As if at first addressing a general problem, the post opens with: “Security attacks are unfortunately becoming a more regular occurrence.” OK, yeah. It continues with vaguer terms. The company “recently,” it says, identified an “effort” to gain “unauthorized access” to Yahoo e-mail accounts. Perhaps the company was trying to break it to you gently, but it’s only in the second paragraph that Yahoo says it was a lot more than an effort.
In fact, the hack yielded a list of usernames and passwords for Yahoo-based e-mail accounts and sought the names and addresses to which that account had most recently sent messages.
So what do we know? We know that Yahoo e-mails were compromised, and the company says it’s protecting customers by resetting passwords.

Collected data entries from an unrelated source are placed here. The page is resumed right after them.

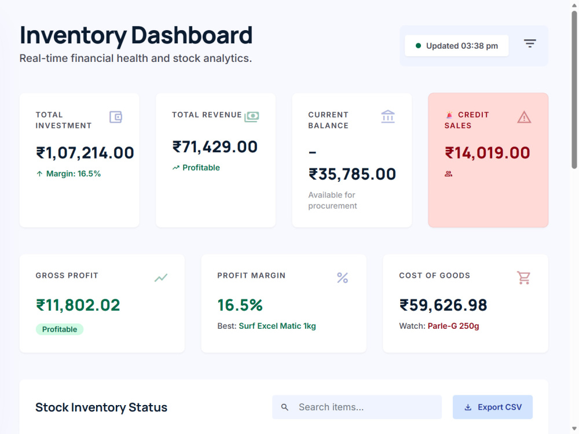Click the scrollbar's down arrow

click(574, 429)
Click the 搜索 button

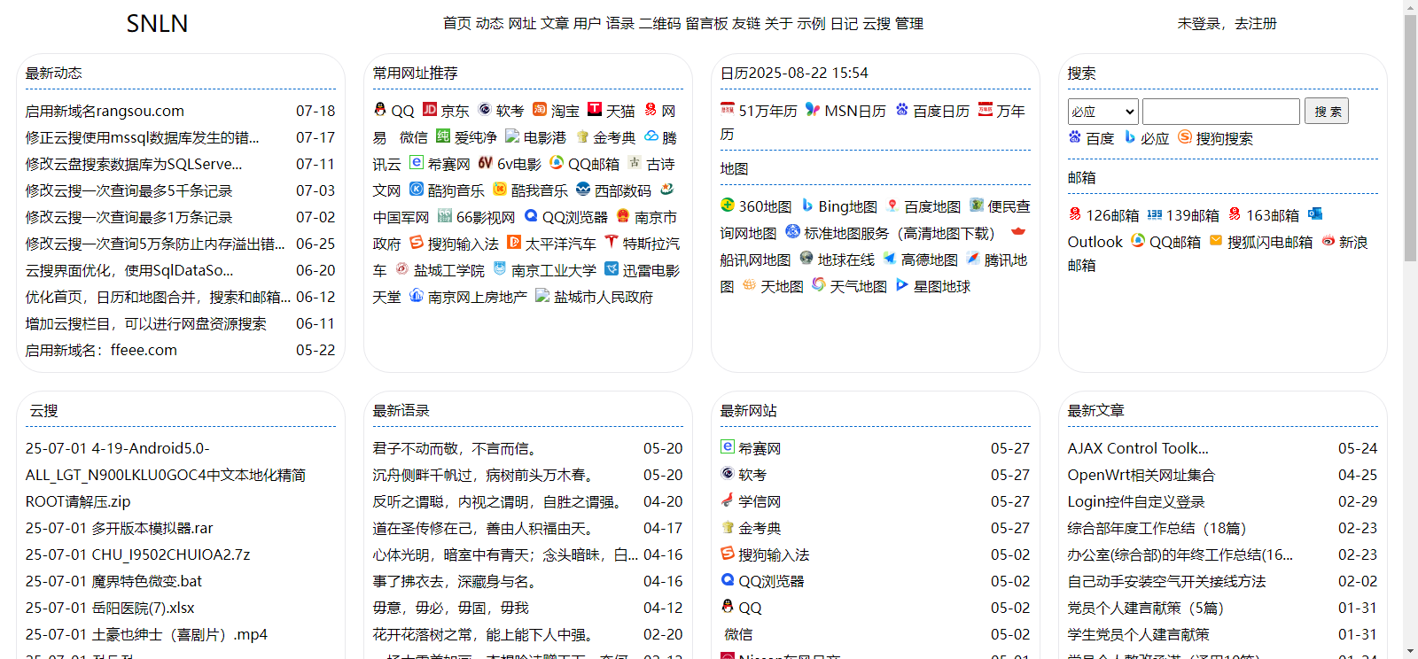(x=1327, y=112)
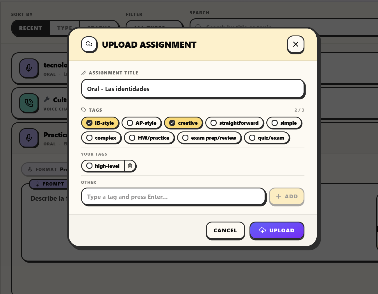378x294 pixels.
Task: Click the Add tag button
Action: [x=287, y=197]
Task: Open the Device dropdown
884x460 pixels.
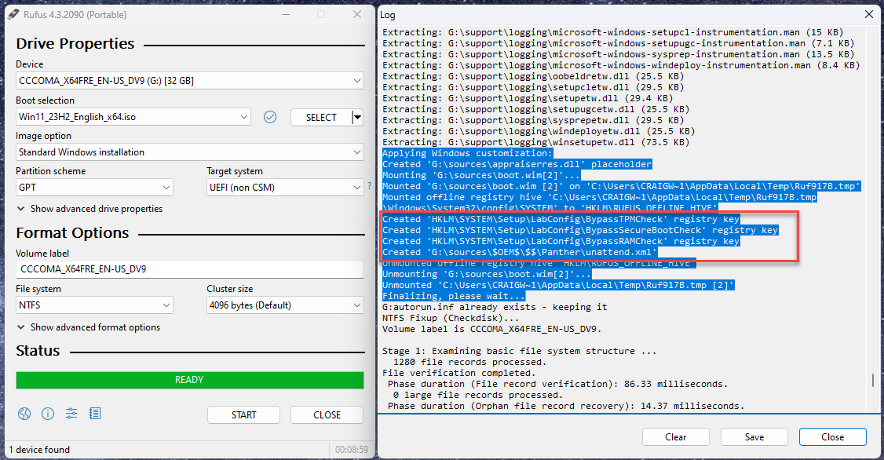Action: click(x=189, y=81)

There’s some blame-shifting: According to Yahoo, it looks as if the list of usernames and passwords was collected from “a third-party database” and not obtained directly through a compromise of the company’s own systems.
We also know that Yahoo is working with federal law enforcement to find those responsible for the attack, and that Yahoo is sorry about all this: “We regret this has happened and want to assure our users that we take the security of their data very seriously.”
This isn’t the first time Yahoo e-mail account information has been stolen. In July 2012, some 450,000 accounts were compromised, CNN reported at the time.
Customers are left with a lot of questions. Yahoo isn’t saying how many accounts were compromised or whether there’s evidence that the hackers got access to other data residing in customer e-mail accounts. How much more sensitive information that Yahoo is nominally protecting is actually outside its walls in third-party databases? And is there anything Yahoo can change, besides your password, to stop such a breach from happening again?